I blinked in surprise. “How did you know?”

She smiled. “I can hear the world just fine, Brother. The wind says you’re playing errand boy for Ahad, the new one. Everyone knows who he works for.”

“I didn’t.” I could not keep the sourness out of my voice.

“That’s because you’re selfish and flighty. Anyhow, of course that’s why you came. There’s nothing else in Tema that could be of interest to you.”

“Maybe I just wanted to see you.”

She laughed, high and bright, and I grinned, too. We had always understood each other, she and I.

“For the past, then,” she said. “Only fororand brigh you, Sieh.”

Then, turning a little pirouette that marked a strange and powerful pattern into the sand, Spider stopped on one toe and dipped toward me, her other leg extending gracefully above her in a perfect arabesque. Her eyes, which had been brown and ordinary until then, suddenly glimmered and became different. Six additional tiny-pupilled irises swirled out of nowhere and settled into place around her existing irises, which shrank a bit to make room for them. The clam boy stopped where he was a few feet away, his eyes widening at the sight. I didn’t blame him; she was magnificent.

“Time has never been as straightforward as Itempas wished,” she said, stroking my cheek. “It is a web, and we all dance along its threads. You know that.”

I nodded, settling cross-legged in front of her. “No one dances like you, Sister. Tell me what you can.”

She nodded and fell silent for a moment. “A plains fire has been lit.” For an instant as she spoke, I glimpsed fingerlike palps wiggling behind her human teeth. She used magic to speak when she was in this state, or else she would have lisped badly. She had always been vain.
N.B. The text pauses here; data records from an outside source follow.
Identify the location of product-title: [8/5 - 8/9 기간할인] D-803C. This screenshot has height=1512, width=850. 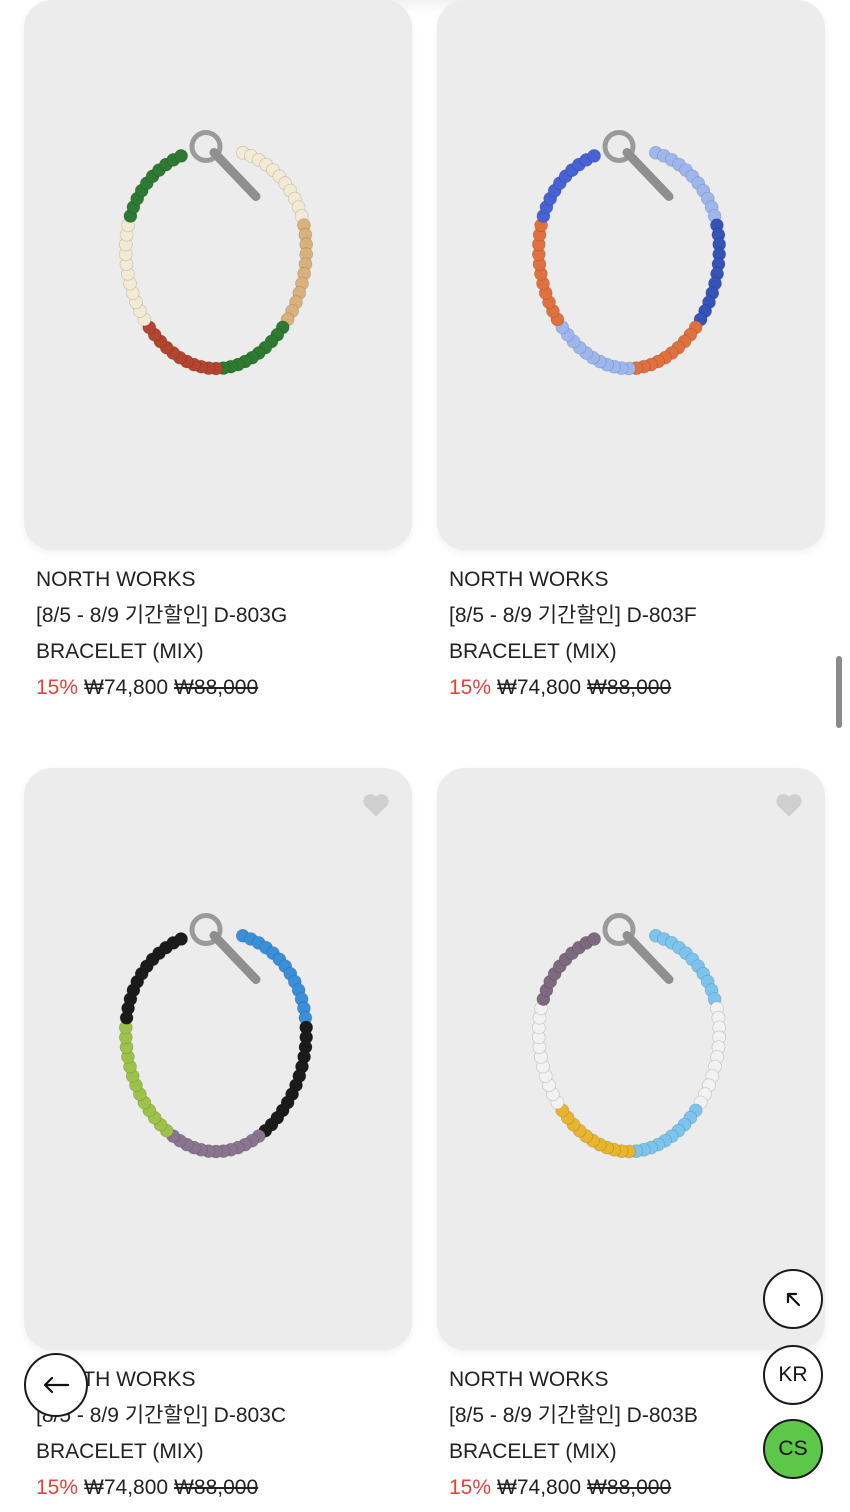
(225, 1416).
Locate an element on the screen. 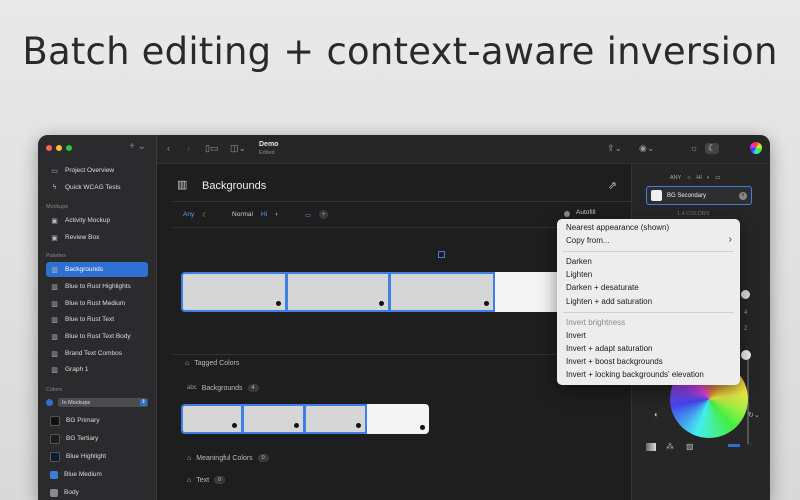  layout-icon: ▯▭ is located at coordinates (212, 148).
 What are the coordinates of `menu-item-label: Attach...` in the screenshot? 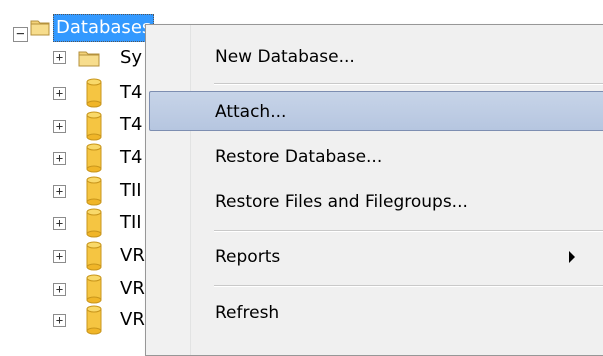 It's located at (251, 112).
“A fire?” I prompted when she fell silent. Her eyes flickered, searching realms I had never been able to visit, even as a god. This was what I had come for. It was difficult to convince Spider to scry the past or future, because she didn’t like dancing those paths. They made her strange and dangerous, when all she really wanted to do was spin and mate and eat. She was like me; once, we had both had other shapes and explored our natures in other ways. We liked the new ways better, but one could never leave the past entirely behind.